A fines del 332
Alejandro ocupa Egipto. Tras su muerte, un general macedonio, Ptolomeo, sátrapa de Egipto, se hace coronar faraón bajo el nombre de Ptolomeo I Sóter I. La ciudad de
Alejandría, fundada en el extremo occidental del Delta, casi fuera de Egipto, se convertirá en todo un síntoma de la inviabilidad de la fusión de lo griego con lo egipcio. Grecia había adoptado muchas ideas y formas de Egipto, pero nada de su mentalidad. El egipcio pensaba en imágenes; el griego en conceptos. La
escritura jeroglífica y la escritura alfabética eran exponentes de esas mentalidades; la primera podía simplificarse en la hierática y la demótica, pero no alfabetizarse. En
la piedra de Rosetta y en cuantos otros bilingües poseemos, las escrituras pueden yuxtaponerse, pero no fusionarse.
Maneton tuvo que dotar a los
faraones de nombres griegos que un egipcio no hubiese entendido fácilmente, como un sueco no sabe que cuando
Quevedo dice Belestán se refiere a
Wellenstein.
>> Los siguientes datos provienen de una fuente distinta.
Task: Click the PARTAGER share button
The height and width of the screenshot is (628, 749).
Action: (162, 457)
Cuando Ptolomeo se percató de la dificultad de la fusión grecoegipcia, trasladó su residencia a Alejandría y selló el destino de la ciudad como polis griega, abierta al mar y muy pronto la más rica del mundo.
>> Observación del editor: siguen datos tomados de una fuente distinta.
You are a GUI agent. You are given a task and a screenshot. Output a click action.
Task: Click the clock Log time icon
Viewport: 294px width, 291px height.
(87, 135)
Esa decisión no impidió que los Ptolomeos se presentasen ante sus súbditos como herederos y continuadores de los faraones y que, para uso interno, adoptasen nombres muy similares a los tradicionales en ellos, y supieron ganarse la buena voluntad de las elites sacerdotales mediante generosas obras y donaciones a los templos.
Hacia el año 163 a.C. comienza la influencia romana, que acaba de definirse cuando, en el año 48 a.C.,
Julio César desembarca en Egipto para defender a
Cleopatra VII, que había sido depuesta por su hermano y esposo
Ptolomeo XIII Filopátor. Muy poco después, en 31 a.C., llega a Egipto
Octaviano para combatir contra
Antonio, declarado por el Senado romano enemigo del pueblo. Tras vencerle en la batalla de Actium, toma
Alejandría. Definitivamente, el país de los faraones deja de existir como unidad independiente, pasando a ser provincia romana. El acto final ocurrirá en el año 395, fecha en la que Egipto se integra en el Imperio Romano de Oriente.